4. The Frontline Workforce: Skills, Purpose & Cognitive Load
One of the most powerful insights revolved around the people who make service happen—technicians, field engineers, service agents.
They face:
system overload
disjointed information
increasing complexity
pressure to deliver under tight SLAs
the need to manage emotionally charged interactions
Digital transformation often unintentionally increases their cognitive load.
This has led to a new understanding:
Skills > Tools
Tools only work when frontline teams have:
the skills to use them
the will to adapt
clarity of purpose
contextual understanding
empathy and judgement
The idea shared during the panel was compelling: Knowledge comes from purpose, will, and skill—not from tools alone.
Reducing attrition, improving training, and defining clear purpose for frontline roles are now seen as foundational to service transformation.
5. AI Adoption: A Human Trust Problem, Not a Technology Problem
While AI is becoming central to diagnostics, routing, predictive maintenance, and recommendations, adoption challenges persist.
Frontline teams often hesitate to rely on AI because:
outputs feel generic
recommendations lack context
data behind AI is fragmented
past experiences reduce confidence
The solution lies not in more AI, but in trust-building and contextual intelligence.
AI must:
reduce cognitive workload
enhance technician confidence
provide human-like context
integrate seamlessly into existing decision flows
Only then will AI evolve from an analytical engine to a credible partner in service excellence.
6. Technology Must Reflect Customer Pain, Not Internal Reporting
Several organisations shared that their dashboards painted an optimistic picture while customers continued to escalate.
Why?

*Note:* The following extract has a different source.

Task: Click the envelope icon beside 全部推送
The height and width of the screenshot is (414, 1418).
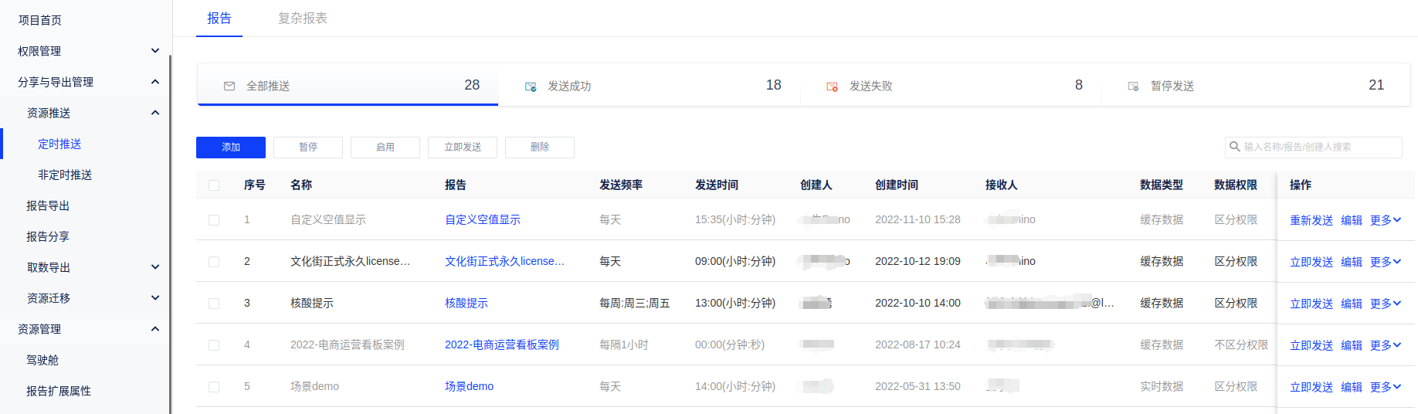Action: (229, 86)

Because dashboards were designed for leadership reporting—not for real customer pain.
The industry is now recognising the need for:
dashboards that mirror customer reality
predictive signals
early escalation visibility
unified customer histories
actionable insights for frontline teams
Technology must be practical, empathic, and outcome-driven—not ornamental.

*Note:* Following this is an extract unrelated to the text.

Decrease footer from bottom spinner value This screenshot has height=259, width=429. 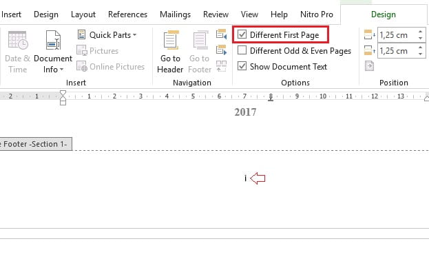(420, 54)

7. Knowing the Customer: The Shift to Hyper-Personalised, Contextual Service
Customers don’t want more channels—they want the right channel at the right moment, with minimal effort.
Organisations are now:
orchestrating journeys intelligently
reducing repetition
designing context-aware responses
personalising interactions based on history
simplifying access to support
The new standard is: Service should feel effortless, intuitive, and personalised—not transactional.
This marks the transition from multi-channel service to hyper-personalised, contextual, intelligent service delivery.
Conclusion: The Future of Field Service Is Connected, Empowered & Experience-Led
Insights from the 2026 summit point clearly to the future:
The leaders of tomorrow will be those who:
connect their enterprise systems
adopt metrics that reflect customer effort
reduce cognitive load on frontline teams
invest in skill, purpose, and capability
build trust-led AI adoption
use technology to illuminate customer pain
design seamless, personalised journeys
embed customer-centric culture at every level
Service excellence is no longer achieved through speed or scale alone—it is achieved through connection, empathy, intelligence, and intentional experience design.
This is the new blueprint for customer-driven field service in an experience-first world.